┌────────

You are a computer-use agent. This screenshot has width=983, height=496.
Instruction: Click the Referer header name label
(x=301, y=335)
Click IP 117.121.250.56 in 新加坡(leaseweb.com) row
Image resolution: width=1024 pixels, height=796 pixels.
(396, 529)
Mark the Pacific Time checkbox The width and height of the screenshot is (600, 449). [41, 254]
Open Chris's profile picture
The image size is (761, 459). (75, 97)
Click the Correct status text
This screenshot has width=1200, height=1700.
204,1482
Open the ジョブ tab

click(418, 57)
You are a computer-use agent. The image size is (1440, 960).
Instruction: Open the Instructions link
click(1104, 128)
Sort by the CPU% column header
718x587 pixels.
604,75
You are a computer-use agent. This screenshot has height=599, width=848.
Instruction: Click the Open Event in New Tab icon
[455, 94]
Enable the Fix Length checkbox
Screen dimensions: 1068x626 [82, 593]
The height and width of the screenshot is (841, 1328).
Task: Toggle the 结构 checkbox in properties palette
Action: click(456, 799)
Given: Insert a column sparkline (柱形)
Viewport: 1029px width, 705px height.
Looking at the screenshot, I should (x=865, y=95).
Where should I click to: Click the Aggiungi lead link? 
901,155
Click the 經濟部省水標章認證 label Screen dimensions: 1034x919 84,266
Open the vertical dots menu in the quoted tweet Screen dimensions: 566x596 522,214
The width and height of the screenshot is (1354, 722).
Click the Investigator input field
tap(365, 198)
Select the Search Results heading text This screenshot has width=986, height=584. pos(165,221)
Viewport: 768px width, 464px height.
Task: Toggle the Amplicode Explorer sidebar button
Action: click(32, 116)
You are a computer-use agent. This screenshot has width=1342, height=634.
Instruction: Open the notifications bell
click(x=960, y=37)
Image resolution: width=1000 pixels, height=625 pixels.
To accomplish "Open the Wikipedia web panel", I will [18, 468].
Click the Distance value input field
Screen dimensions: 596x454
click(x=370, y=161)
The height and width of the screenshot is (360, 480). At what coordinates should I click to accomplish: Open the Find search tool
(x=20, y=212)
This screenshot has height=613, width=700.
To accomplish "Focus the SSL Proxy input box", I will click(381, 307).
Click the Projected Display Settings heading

└────────

▶ **Aim of the exercise**:
Looking at the material above, count the lines containing the string "agent" and reply with the count alone.

▶ **Exercise answer**:
4